(WORK TO COMPLETE):
1. In the passage on Sotomayor's appointment, rewrite the part from "In the months" up to and including "the legal profession.", with "High Court" in place of "Supreme Court".
2. Translate this sentence from the passage on Sotomayor's appointment into Spanish: "Today marks the beginning of a new term for the Supreme Court."

(SELECTED EXTRACT):
————————

In the months and years to come, the decisions Justice Sonia Sotomayor helps render as a member of the U.S. Supreme Court will play a role in shaping our society.

 

However, before even issuing her first opinion, the significance of Sotomayor’s appointment to the court was celebrated across the country. Her place on the bench marks a national milestone, but it especially resonates with young Hispanic women studying law and the “wise Latina” professors helping to prepare the next generation.

 

Today marks the beginning of a new term for the Supreme Court. For many female Hispanic lawyers and aspiring lawyers, it represents a new era regarding their place in the legal profession.

 

“The first thing that came to me when Sotomayor was nominated and was going to be a Supreme Court justice was that the image of Latinas was going to change,” said Monica Guzman, a second-year law student at Santa Clara University. “The words that were associated with what being a Latina was were going to be different.”

————————

(GIVEN MATERIAL):
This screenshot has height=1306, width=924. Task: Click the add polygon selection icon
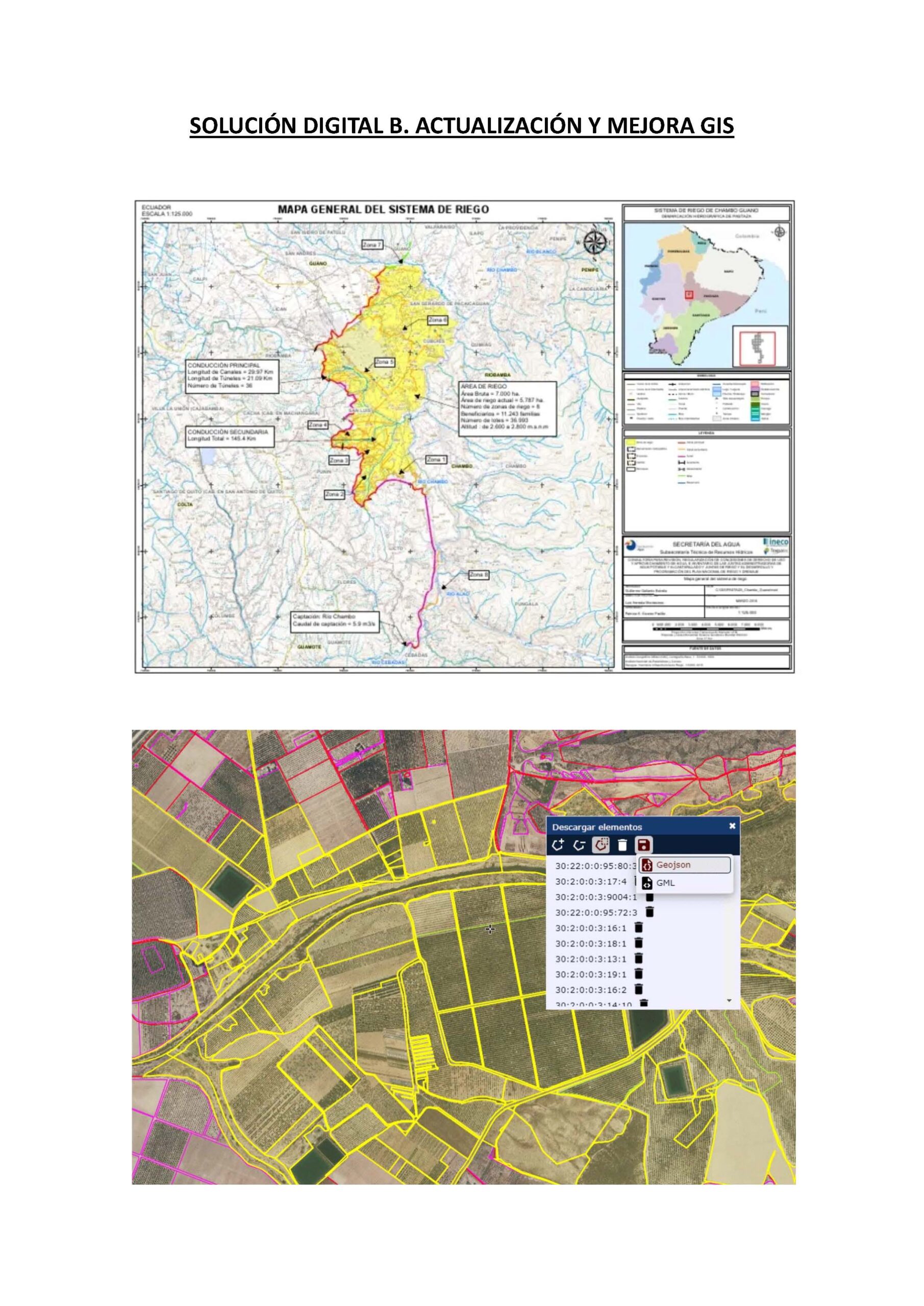click(x=558, y=845)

————————

(WORKED ANSWERS):
1.
In the months and years to come, the decisions Justice Sonia Sotomayor helps render as a member of the U.S. High Court will play a role in shaping our society.

 

However, before even issuing her first opinion, the significance of Sotomayor’s appointment to the court was celebrated across the country. Her place on the bench marks a national milestone, but it especially resonates with young Hispanic women studying law and the “wise Latina” professors helping to prepare the next generation.

 

Today marks the beginning of a new term for the High Court. For many female Hispanic lawyers and aspiring lawyers, it represents a new era regarding their place in the legal profession.

2. Hoy marca el comienzo de un nuevo período de sesiones para la Corte Suprema.